The War of the Traitor-Heroes
The last blood of the Immaculata was draining from the mortal races and in those closing days of the old magic, the Black Rock Council numbered a scant dozen from across the entirety of Zenáthras. Blind Vez'roon led them, but they were a quiescent lot, content to watch their fellow humanoids surpass their legends.
All, that is, save two, who continued to live as heroes, facing creatures that even the strongest mortals could not best or exploring long-lost secrets of ages past.
Ren Shin was a hero from the southern lands.
Alutuus was a hero from the north.
They were as unalike as it is possible to be, and fierce rivals besides. Many times had the halls of the Black Rock Citadel echoed with their arguments and more than once, they had come to blows. He was little more than a child and said to be the world's greatest scholar; she was a wizened crone and yet remained the finest warrior of the age.
No record exists of what transpired in the Citadel on the Faithless Day in Millennium 6 Year 78, but Ren Shin and Alutuus laid low the Black Rock Council, taking the head of Blind Vez'roon and slaying those who had, until that day, been their closest friends. All knowledge of the betrayal would have been lost, save that Karthay Coppertooth managed to send away her apprentice—Meecia Whem—and several servants, who arrived blood-stained in the court of the Xenarch, gasping tales of the all-consuming madness of the pair.
Though at first they were doubted, it became obvious that there was truth to the apprentice's tale when Alutuus appeared at the gates of Great Fassadum, chief and greatest of the southern nations. Alone, she demanded that the Xenarch renounce his throne and all the people of Fassadum flee as far away as possible. They would have three days, at which point she would return. The Xenarch sent word to his fellow rulers, who responded by saying that they had heard from the people of Baracca'laias. Though a small nation, they dwelt in peace at the heart of the northern hemisphere's largest continent, but Ren Shin had appeared before them and commanded them as Alutuus had commanded the people of Great Fassadum.

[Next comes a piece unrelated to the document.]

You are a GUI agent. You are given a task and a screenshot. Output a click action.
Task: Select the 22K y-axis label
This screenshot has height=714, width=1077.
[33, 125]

It is then that Meecia Whem, in dawning horror, spoke. Great Fassadum and Baracca'laias existed perfectly opposite one another on the great globe of Zenáthras and, further, were both located roughly a quarter of the planet's circumference from the two largest ley line nexuses. Conceivably, it could be that the Traitor-Heroes sought to do something to the Well.

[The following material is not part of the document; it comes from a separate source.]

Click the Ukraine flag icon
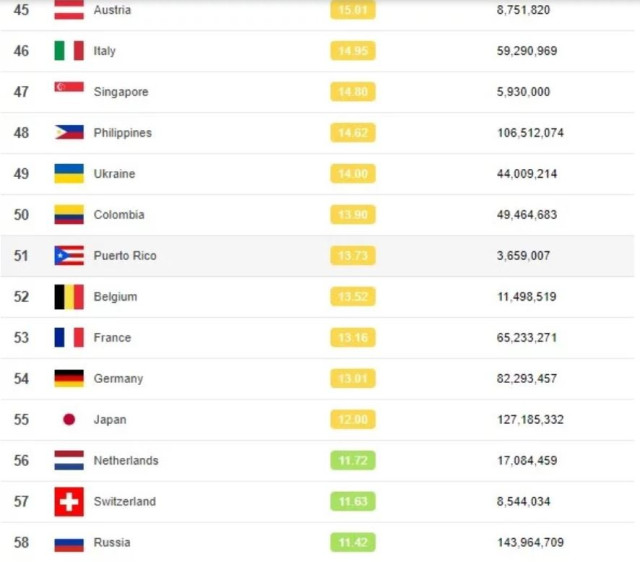The width and height of the screenshot is (640, 562). [69, 174]
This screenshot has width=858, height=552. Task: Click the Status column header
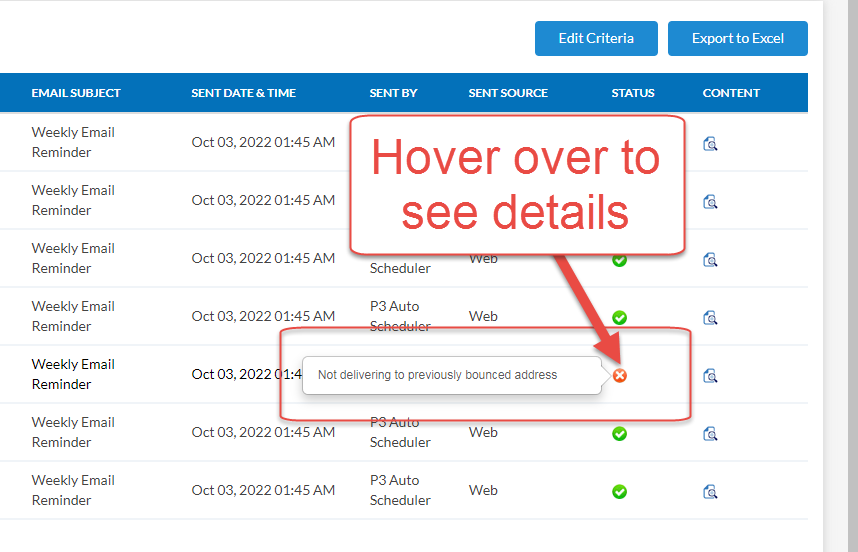coord(633,93)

Those words were sufficient to mobilize the entire world. The wilderness of Baracca'laias was no place to try and face their foes, so it was decided that all strength would be directed towards defending the high walls and powerful barriers of Great Fassadum's capital, Dyykada. Paladins from the Holy Coast arrived on their winged steeds of pure white while Sin Mages from the Excoriate toiled in the same workshops as Alchemists from Vohtün Thoid and Libramereid from the Great Libraries of Wessmio. Soldiers from Churt and Totunthorm were ranked alongside Wyln beastmasters and the Chanting Knights of Dwalltrem. Not even the War of the Walking Gods had seen such a mortal army amassed, all to stand against the might of two heroes.

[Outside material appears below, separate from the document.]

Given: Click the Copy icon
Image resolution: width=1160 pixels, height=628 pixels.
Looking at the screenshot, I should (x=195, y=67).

But when they came, they came with a fury that no mortal army had ever faced. Alutuus had raised a terrible army of monsters lead from their planar strongholds through magical rifts in reality: phalanxes of cloven-hoofed goatmen from Acheron and packs of snarling wolven from the hunting grounds of the Beastlands; offshoots of the banished demons, there came the mystic daemons from the ashen shores of the River of the Dead and the jailers of Carceri known as devils. There, also, was Ren Shin and he led ten thousand iron warriors, golem constructs animated by heroic magic and each a siege unto itself.
The Traitor-Heroes brought war to Great Fassadum and to all the armies of Zenáthras.
There, on the Field of Broken Crowns, beneath a thousand burning banners, the legends of the world died and the magic fled to the places where men feared to dwell, and all that remained is all that remains to this day.